第82期 #16

うちの兄りん

 俺の兄は、俺が生まれたときからずっとうちにいて、そして俺よりいつも六つ年上。幼い頃からつねに兄の天下、俺はいつだって兄の奴隷だった。呼び名だってそうだ。不用意に「兄ちゃん」などと呼ぶと
「ちゃん付けはやめろバカ」
 と怒り喚いた。「兄さん」「兄貴」「兄上」いろいろと試したものだが、当人にはどれもしっくりとこなかったようで、結局「オレのことは、これから兄りんと呼べ」と、人前で呼ぶには少し恥ずかしい呼び名が決定された。
 他の家庭のことは知らないが、俺にとっての兄りんは、いつもやっかいで疎ましい存在でしかない。年の差があるので、力でも口先でも絶対に勝てず、悪事や不都合なことはたいがい俺のせいとなり、父はもうとっくの昔にこの家にいなかったが、母親のご機嫌をとるのがとてもうまく、損をするのはいつも俺のほうだった。それでも俺に対してはいつも「長兄は損だ、割に合わない」などと愚痴ってばかりいた。

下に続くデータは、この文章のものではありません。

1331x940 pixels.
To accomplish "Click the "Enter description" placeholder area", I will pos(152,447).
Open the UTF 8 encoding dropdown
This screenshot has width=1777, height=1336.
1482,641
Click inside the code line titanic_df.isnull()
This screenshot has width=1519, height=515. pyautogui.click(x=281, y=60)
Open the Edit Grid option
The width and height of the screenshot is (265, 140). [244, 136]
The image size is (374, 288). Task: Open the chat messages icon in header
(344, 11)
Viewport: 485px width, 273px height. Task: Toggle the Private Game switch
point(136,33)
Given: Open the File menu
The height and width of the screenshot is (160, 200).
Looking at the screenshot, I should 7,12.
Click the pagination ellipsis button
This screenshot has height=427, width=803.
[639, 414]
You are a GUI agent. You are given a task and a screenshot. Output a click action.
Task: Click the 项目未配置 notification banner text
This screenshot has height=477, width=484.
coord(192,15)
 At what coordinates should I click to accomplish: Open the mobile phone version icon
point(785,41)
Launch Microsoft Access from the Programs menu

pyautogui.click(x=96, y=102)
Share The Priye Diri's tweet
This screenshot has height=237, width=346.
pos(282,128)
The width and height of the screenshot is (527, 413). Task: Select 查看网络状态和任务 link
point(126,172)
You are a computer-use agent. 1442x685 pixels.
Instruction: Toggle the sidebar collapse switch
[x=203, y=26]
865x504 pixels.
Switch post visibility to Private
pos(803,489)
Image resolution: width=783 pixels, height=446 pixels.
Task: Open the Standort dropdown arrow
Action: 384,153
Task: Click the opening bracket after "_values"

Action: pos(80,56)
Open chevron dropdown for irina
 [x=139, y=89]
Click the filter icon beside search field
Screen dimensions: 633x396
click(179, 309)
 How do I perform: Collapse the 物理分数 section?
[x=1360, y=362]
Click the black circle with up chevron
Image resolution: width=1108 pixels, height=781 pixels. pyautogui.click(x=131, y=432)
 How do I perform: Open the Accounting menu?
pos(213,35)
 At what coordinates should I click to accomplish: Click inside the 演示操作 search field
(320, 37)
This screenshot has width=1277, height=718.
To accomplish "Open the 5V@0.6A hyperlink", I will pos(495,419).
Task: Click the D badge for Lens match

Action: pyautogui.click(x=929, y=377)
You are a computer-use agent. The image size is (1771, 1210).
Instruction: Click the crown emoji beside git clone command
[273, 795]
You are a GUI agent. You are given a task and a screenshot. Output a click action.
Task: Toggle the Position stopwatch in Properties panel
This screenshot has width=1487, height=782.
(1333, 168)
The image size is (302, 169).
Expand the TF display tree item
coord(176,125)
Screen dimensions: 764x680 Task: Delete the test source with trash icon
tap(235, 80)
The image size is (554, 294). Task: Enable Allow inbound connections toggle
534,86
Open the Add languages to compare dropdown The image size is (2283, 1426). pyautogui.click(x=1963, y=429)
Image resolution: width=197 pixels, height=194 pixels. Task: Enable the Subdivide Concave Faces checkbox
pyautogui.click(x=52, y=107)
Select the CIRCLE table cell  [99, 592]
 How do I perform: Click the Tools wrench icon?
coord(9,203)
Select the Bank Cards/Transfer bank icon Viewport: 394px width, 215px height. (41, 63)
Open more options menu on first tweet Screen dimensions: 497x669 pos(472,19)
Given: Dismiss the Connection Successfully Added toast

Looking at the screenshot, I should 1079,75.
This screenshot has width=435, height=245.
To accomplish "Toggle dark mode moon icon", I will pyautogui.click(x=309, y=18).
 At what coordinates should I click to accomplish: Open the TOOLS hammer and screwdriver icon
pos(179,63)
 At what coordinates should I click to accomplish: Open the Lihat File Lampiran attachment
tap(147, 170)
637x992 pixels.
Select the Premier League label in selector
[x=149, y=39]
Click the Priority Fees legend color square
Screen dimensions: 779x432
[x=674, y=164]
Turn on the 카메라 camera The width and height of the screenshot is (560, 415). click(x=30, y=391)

 そんな兄りんと俺の関係も年を重ねるごとにだんだんと変わっていった。
 高校時代の成績がそれほど悪くはなかった兄りんは、東京の大学進学を志望した。そして受験に二年連続で失敗した挙句、三年かけてようやく入った某有名大学を四度留年して、結局卒業年が地元三流大学卒業の俺と同じになったのは、今年の春の話だ。
 俺の入社式の前日に地元の居酒屋で兄りんとふたり酒を共にした。その時兄りんの就職先は、まだ決まっていなかった。
「お前は明日からN食品か、まあ一流企業だな」
 以前は偉ぶってばかりいたが、年々その表情に僻みの度合いが増してくる兄りん。
「兄りんにもさ、きっと向いている仕事が見つかるって」
 兄弟そろって焼酎が好きというのは、まさに遺伝子のなせる業か。グラスの向こう側は、いわゆる無色透明の液体で可燃性である。水に対する溶解性はきわめて低いが、アルコール、エーテル、ベンゼン、クロロホルムなど多くの有機溶剤と混合が可能である。毒性を持ち、接触、吸入により速やかに人体に吸収され、中毒症状を起こす。沸点184℃、融点−6℃であり、20℃での比重は1.02、空気を1としたときの蒸気密度は3.4g/100mlであり、引火点70℃、消防法危険物第4類引火性液第3石油類非水溶性液体に該当、フェニルアミン、アミノベンゼン、ベンゼンアミンなどの別名を持つ、CAS番号62−53−3、化審法3−105、化学式C6H7Nの物質である。